Geenrative AI
How do large language models work?
Tokenizer, text to numbers
Large Language Models receive a text as input and generate a text as output. However, being statistical models, they work much better with numbers than text sequences. That’s why every input to the model is processed by a tokenizer, before being used by the core model. A token is a chunk of text – consisting of a variable number of characters, so the tokenizer's main task is splitting the input into an array of tokens. Then, each token is mapped with a token index, which is the integer encoding of the original text chunk.
Predicting output tokens
Given n tokens as input (with max n varying from one model to another), the model is able to predict one token as output.
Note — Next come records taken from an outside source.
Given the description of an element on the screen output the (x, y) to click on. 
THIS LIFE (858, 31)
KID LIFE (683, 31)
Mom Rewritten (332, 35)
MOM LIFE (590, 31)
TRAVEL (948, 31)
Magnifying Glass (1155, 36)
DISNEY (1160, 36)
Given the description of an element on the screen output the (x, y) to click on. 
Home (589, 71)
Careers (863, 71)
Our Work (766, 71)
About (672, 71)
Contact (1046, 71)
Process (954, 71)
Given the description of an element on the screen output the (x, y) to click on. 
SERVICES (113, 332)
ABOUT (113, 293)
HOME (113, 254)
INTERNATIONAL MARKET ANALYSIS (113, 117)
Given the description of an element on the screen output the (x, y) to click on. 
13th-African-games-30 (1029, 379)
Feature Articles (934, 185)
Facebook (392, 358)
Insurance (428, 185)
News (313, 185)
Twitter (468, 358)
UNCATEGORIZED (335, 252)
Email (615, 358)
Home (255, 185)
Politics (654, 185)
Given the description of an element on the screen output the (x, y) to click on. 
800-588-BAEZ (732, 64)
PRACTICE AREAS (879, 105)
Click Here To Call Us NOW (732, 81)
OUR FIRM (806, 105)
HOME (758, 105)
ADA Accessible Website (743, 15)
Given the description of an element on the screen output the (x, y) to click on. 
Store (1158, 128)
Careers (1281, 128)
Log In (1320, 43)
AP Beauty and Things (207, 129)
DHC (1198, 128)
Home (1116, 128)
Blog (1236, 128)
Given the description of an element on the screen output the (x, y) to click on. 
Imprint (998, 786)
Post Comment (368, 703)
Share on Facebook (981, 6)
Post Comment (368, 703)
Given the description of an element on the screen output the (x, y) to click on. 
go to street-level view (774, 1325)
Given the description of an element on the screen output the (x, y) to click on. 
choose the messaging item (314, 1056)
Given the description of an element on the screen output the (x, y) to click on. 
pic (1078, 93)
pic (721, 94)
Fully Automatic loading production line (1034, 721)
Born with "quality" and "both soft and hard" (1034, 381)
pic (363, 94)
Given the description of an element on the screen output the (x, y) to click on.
This token is then incorporated into the input of the next iteration, in an expanding window pattern
Selection process, probability distribution
The output token is chosen by the model according to its probability of occurring after the current text sequence
Foundation Models versus LLMs
The term Foundation Model was coined by Stanford researchers and defined as an AI model that follows some criteria, such as:
- They are trained using unsupervised learning or self-supervised learning, meaning they are trained on unlabeled multi-modal data, and they do not require human annotation or labeling of data for their training process.
- They are very large models, based on very deep neural networks trained on billions of parameters.
- They are normally intended to serve as a
foundation
for other models, meaning they can be used as a starting point for other models to be built on top of, which can be done by fine-tuning.